#### [Data]
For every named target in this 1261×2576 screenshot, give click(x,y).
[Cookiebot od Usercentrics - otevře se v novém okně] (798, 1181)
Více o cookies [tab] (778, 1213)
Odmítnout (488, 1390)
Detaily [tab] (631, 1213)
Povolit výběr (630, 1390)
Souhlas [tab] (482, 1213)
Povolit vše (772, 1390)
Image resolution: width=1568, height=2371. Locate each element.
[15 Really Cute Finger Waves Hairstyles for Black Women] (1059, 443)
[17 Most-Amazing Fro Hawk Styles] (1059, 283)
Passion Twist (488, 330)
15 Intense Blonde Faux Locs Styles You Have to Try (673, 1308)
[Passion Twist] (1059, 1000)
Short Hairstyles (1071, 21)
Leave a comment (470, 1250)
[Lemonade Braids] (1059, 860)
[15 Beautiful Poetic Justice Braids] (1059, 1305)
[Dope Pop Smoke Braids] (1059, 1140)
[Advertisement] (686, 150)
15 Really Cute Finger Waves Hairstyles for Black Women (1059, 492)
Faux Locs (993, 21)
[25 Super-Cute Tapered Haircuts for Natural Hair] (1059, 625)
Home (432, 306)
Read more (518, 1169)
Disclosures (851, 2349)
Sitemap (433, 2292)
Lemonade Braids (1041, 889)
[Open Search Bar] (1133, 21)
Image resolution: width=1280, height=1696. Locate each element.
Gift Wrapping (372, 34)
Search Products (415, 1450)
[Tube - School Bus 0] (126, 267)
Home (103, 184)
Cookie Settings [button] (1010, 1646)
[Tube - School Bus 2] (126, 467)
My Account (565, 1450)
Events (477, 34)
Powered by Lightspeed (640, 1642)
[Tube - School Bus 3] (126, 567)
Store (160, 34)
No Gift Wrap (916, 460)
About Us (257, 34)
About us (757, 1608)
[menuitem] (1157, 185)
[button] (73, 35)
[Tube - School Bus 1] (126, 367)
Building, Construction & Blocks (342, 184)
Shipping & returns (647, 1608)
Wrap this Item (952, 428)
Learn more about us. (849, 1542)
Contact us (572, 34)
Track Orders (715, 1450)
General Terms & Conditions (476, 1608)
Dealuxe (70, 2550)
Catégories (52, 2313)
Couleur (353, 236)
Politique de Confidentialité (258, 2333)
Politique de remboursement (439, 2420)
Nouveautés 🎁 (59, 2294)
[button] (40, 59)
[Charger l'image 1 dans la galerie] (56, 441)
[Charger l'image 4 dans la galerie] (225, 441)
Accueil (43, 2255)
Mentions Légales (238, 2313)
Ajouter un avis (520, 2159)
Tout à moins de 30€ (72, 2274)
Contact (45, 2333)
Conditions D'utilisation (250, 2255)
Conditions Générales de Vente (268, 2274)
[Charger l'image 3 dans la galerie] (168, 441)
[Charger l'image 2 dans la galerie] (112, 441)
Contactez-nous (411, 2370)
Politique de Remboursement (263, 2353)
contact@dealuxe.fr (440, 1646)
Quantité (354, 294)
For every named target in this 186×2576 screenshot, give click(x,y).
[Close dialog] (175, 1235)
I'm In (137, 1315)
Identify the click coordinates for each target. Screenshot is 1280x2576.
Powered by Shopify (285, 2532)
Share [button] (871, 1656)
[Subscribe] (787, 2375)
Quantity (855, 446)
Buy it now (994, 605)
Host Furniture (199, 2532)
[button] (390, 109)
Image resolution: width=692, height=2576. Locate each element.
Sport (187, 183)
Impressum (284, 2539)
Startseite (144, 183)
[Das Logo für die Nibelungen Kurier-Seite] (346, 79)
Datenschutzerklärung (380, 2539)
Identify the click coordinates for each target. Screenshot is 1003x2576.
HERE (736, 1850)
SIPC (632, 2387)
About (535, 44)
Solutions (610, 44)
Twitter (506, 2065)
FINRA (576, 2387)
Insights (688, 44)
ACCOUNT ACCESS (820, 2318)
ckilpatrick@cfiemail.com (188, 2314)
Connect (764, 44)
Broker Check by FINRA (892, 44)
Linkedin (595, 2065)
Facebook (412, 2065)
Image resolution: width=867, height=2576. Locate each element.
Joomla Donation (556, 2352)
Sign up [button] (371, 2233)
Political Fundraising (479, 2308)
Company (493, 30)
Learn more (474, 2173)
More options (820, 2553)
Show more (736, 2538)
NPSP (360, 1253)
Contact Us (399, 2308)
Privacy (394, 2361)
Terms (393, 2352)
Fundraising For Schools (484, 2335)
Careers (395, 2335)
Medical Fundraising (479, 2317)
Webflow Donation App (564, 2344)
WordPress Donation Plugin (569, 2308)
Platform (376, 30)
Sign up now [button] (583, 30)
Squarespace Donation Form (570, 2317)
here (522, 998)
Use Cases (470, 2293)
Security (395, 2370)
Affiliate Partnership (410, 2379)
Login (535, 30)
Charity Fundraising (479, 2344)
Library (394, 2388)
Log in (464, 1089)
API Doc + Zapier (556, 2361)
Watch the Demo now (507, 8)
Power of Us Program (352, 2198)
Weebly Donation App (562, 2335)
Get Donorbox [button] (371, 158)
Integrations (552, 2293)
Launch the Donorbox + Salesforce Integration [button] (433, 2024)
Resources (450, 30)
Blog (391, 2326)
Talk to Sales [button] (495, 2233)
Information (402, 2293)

#### [Work task]
Lines in the records that hold "Fundraising" should be tallied, with the total given on its own.

#### [The answer]
4